------ Bacaan yang Diberikan
Dari Hati ke Hati: Pendidikan Cinta dalam Spirit Keislaman

Oleh: Hamzah (Dosen Pascasarjana IAIN Parepare)

Belakangan ini publik dikejutkan oleh gagasan “kurikulum cinta” yang dilontarkan oleh Menteri Agama  Prof. Dr. K.H. Nasaruddin Umar. Sebagian menganggap ide ini utopis, mencibirnya sebagai romantisme yang tidak realistis dalam dunia pendidikan yang serba kompetitif, sebagian lagi menyambutnya dengan antusias dan optimisme. Namun jika ditelaah secara mendalam, sejatinya gagasan ini bukan sesuatu yang asing dalam tradisi keislaman. Islam sejak awal merupakan agama yang diturunkan untuk menyebarkan rahmat dan cinta—rahmatan lil ‘alamin, dan juga kurikulum cinta bisa menjadi jawaban atas krisis kemanusiaan dalam sistem pendidikan kita hari ini.

Cinta dalam Islam: Bukan Sekadar Emosi

Dalam Islam, cinta bukanlah sekadar emosi lembut yang hadir sesaat. Ia adalah nilai transenden yang mewujud dalam tindakan nyata: kasih sayang, empati, pengorbanan, dan kepedulian terhadap sesama makhluk. Allah sendiri mengenalkan diri-Nya sebagai Ar-Rahman dan Ar-Rahim—dua sifat utama yang berakar dari kata rahmah (kasih sayang).

Dalam Islam, cinta bukan sekadar emosi. Ia adalah tindakan sadar yang didasarkan pada nilai-nilai ilahiah. Nabi Muhammad ﷺ sendiri adalah sosok pendidik cinta yang luar biasa. Beliau mendidik dengan kelembutan, menyentuh jiwa para sahabat, dan menciptakan masyarakat yang saling menyayangi. Jika pendidikan hari ini ingin membentuk generasi yang beradab, maka pendekatan semacam ini patut ditiru.

Nabi Muhammad ﷺ adalah teladan cinta itu. Dakwah beliau bukan dimulai dari ancaman, tetapi dari pelukan kasih. Beliau bersabda:

"Orang-orang yang penyayang akan disayangi oleh Tuhan Yang Maha Penyayang. Sayangilah yang ada di bumi, niscaya Yang di langit akan menyayangi kalian." (HR. Abu Dawud)

Dalam pendidikan, pendekatan penuh cinta adalah prinsip utama dalam pembentukan karakter. Cinta menjadi jembatan antara ilmu dan akhlak, antara pengetahuan dan perilaku. Tanpa cinta, pendidikan kehilangan rohnya—menjadi transfer informasi tanpa transformasi batin.
------------
Tugas Latihan Ini >>
1) Format baris-baris data mulai dari baris yang memuat "Task: Toggle the T flag on output O1" sampai baris terakhir data, keduanya termasuk, sebagai daftar JSON berisi string dengan satu string per baris dan tanpa baris kosong. Jangan masukkan gambar ke dalam jawaban.
2) Lanjutkan tulisan tentang pendidikan cinta dalam spirit keislaman mulai dari kalimat terakhirnya.
Tulisan ini tidak ada hubungannya dengan baris-baris data.
------ Data Tersedia
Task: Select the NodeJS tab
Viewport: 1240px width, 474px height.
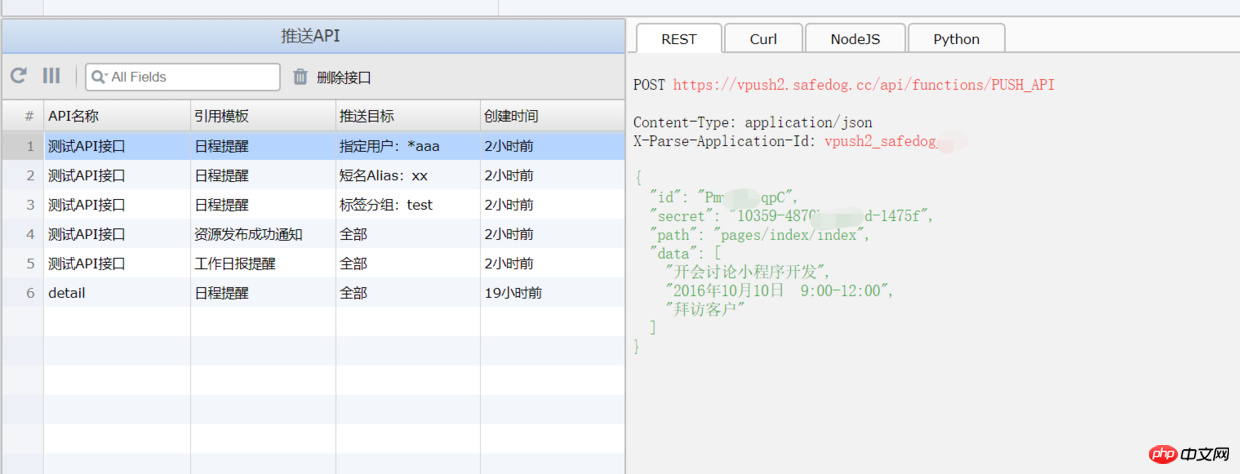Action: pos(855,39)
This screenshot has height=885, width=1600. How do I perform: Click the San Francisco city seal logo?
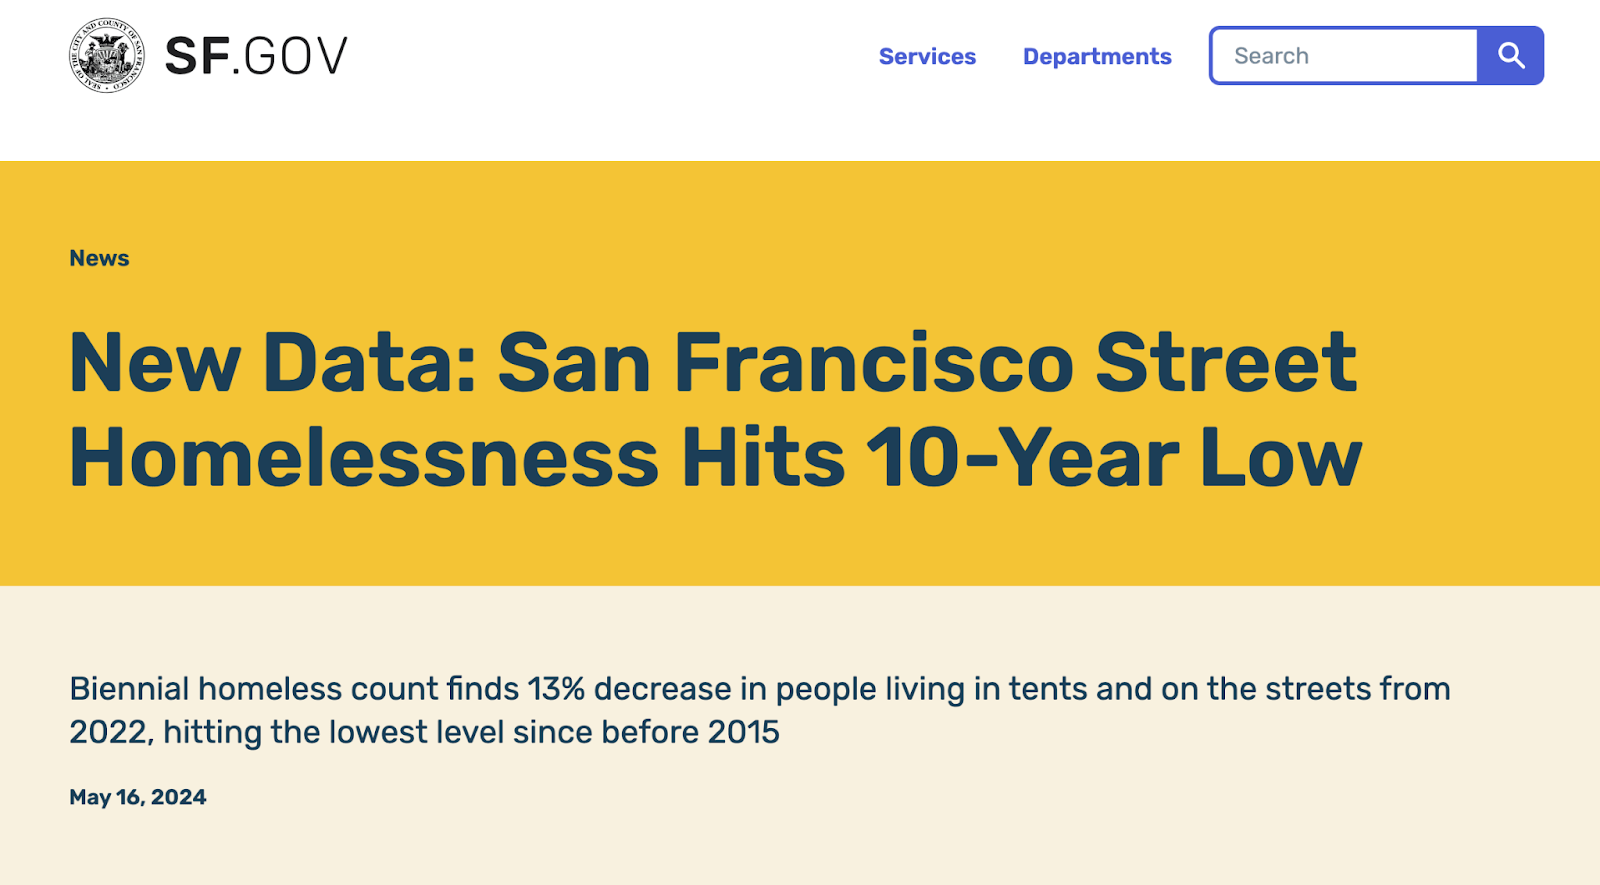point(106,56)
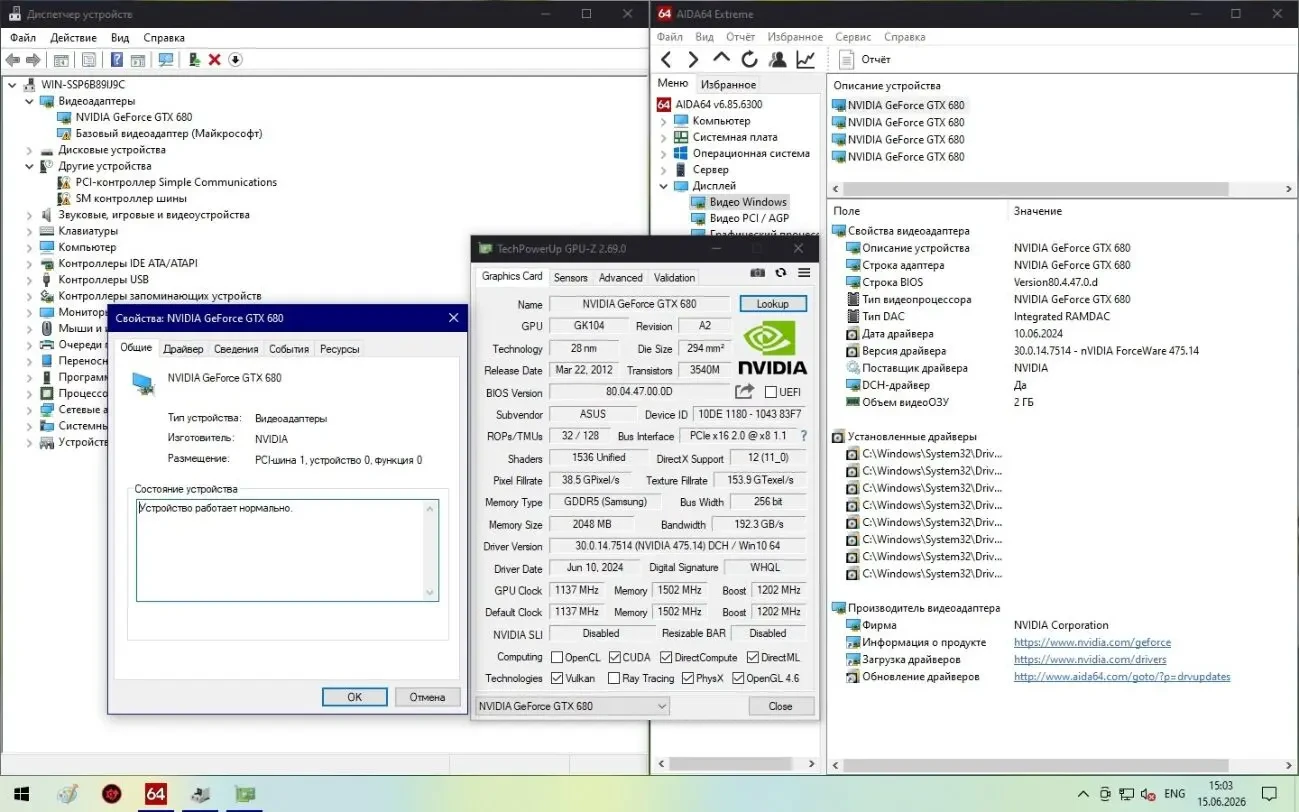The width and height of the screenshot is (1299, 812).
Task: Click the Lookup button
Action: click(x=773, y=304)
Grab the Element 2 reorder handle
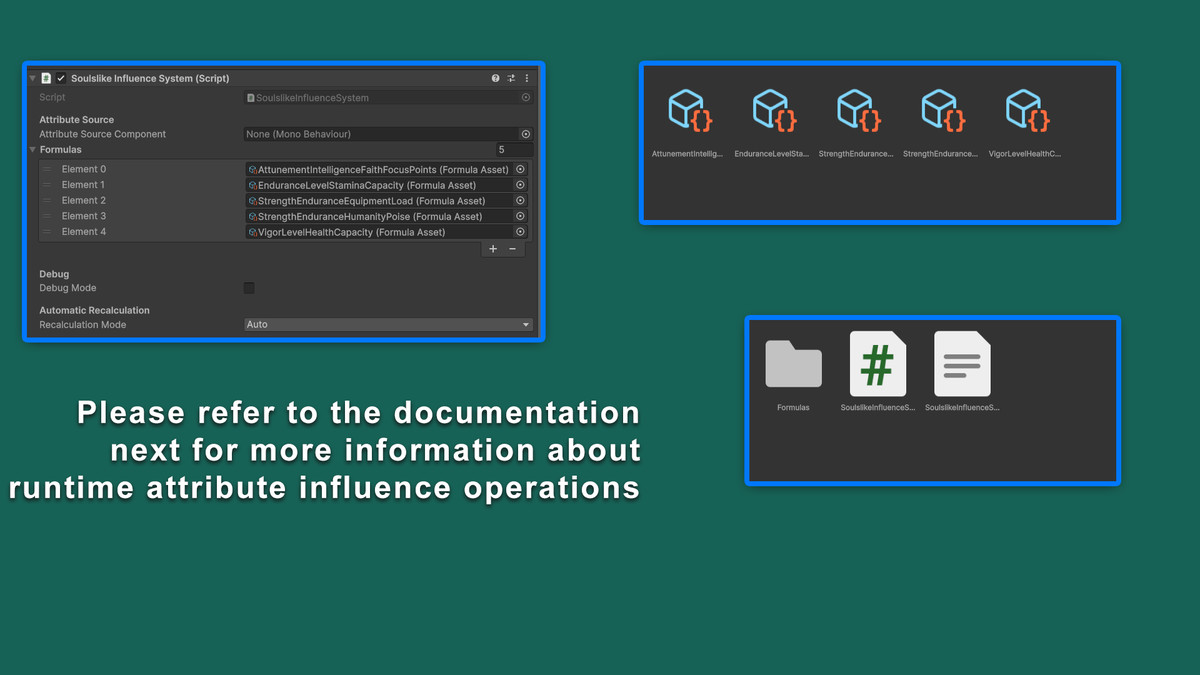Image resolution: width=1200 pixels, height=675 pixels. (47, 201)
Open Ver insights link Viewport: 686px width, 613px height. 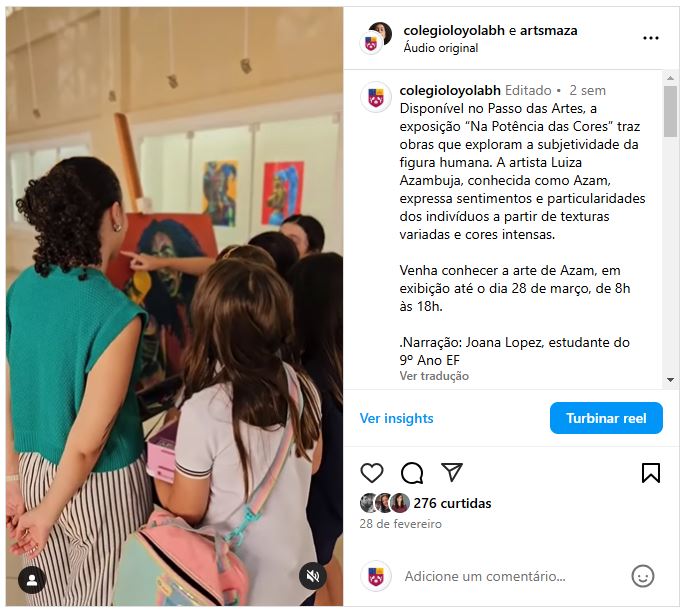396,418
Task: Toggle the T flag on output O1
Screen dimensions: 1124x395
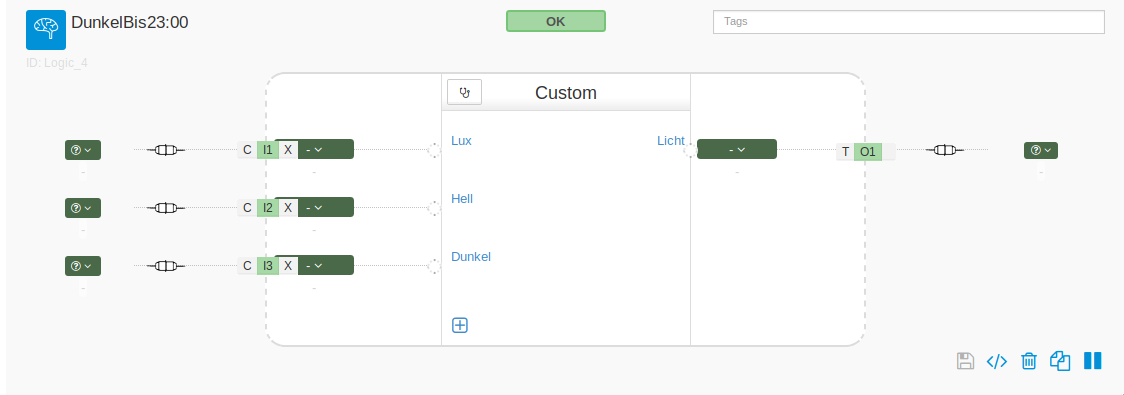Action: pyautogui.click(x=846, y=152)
------------
Soal Terjawab >>
1)
[
  "Task: Toggle the T flag on output O1",
  "Screen dimensions: 1124x395",
  "Action: pyautogui.click(x=846, y=152)"
]

2)
Mengapa Pendidikan Kita Perlu Kurikulum Cinta?

Kita hidup di tengah zaman yang penuh kegelisahan: perundungan di sekolah, kekerasan simbolik antara guru dan siswa, bahkan kompetisi akademik yang menciptakan tekanan mental. Sekolah seharusnya menjadi rumah yang nyaman, bukan ladang perlombaan. Dalam konteks ini, kurikulum cinta hadir bukan untuk memanjakan, tapi mengembalikan pendidikan pada fitrahnya, yaitu membentuk manusia utuh.

Pakar pendidikan Paulo Freire menyebut pendidikan sejati sebagai proses “humanisasi”. Menurutnya, pendidikan harus menyadarkan manusia akan martabatnya sebagai makhluk berakal dan berperasaan. Hal ini sejalan dengan konsep tarbiyah dalam Islam yang bermakna tumbuh, berkembang, dan penuh kasih dalam pembimbingan.

Kurikulum pendidikan kita terlalu lama berkutat pada angka dan hafalan. Aspek afeksi, empati, dan spiritualitas sering kali menjadi pelengkap yang terabaikan. Padahal, pendidikan sejati adalah pendidikan yang menyentuh hati—bukan sekadar mengisi kepala. Pendidikan tidak hanya berperan dalam mentransfer ilmu, tetapi juga dalam membentuk karakter dan nilai moral, mencetak generasi yang cerdas, berintegritas, dan siap menghadapi tantangan masa depan. Dalam konteks inilah, kurikulum cinta menemukan relevansinya. Sehingga, dalam kerangka ini, kurikulum cinta hadir sebagai strategi untuk menanamkan nilai kasih sayang, harmoni, dan peradaban yang berlandaskan sikap saling mencintai.


Menuju Kurikulum Cinta: Apa dan Bagaimana?

Kurikulum cinta bukan sekadar program satu mata pelajaran. Ia bisa diterapkan lintas bidang:

Di pelajaran agama, cinta dapat ditanamkan melalui tafsir ayat-ayat rahmah, kisah-kisah Nabi yang penuh empati, atau praktik ibadah yang menyentuh hati.

Di pelajaran sains, cinta bisa hadir dalam narasi tanggung jawab menjaga ciptaan Allah—ekoteologi, misalnya.

Di pelajaran sejarah, cinta ditanamkan lewat keteladanan tokoh yang berjuang bukan karena benci, tapi karena cinta pada bangsa dan umat.

Dalam pembelajaran Bahasa Arab atau Al-Qur’an, siswa tidak hanya diminta menerjemahkan ayat rahmah dan mencari tahu derivasinya seperti QS. Ar-Rahman, tetapi merenungi nilai kasih sayang yang terkandung di dalamnya.

Penerapannya pun tak hanya lewat teori, tapi lewat budaya sekolah: gaya komunikasi guru, ruang diskusi terbuka, praktik saling menghargai, dan penguatan kesehatan mental siswa.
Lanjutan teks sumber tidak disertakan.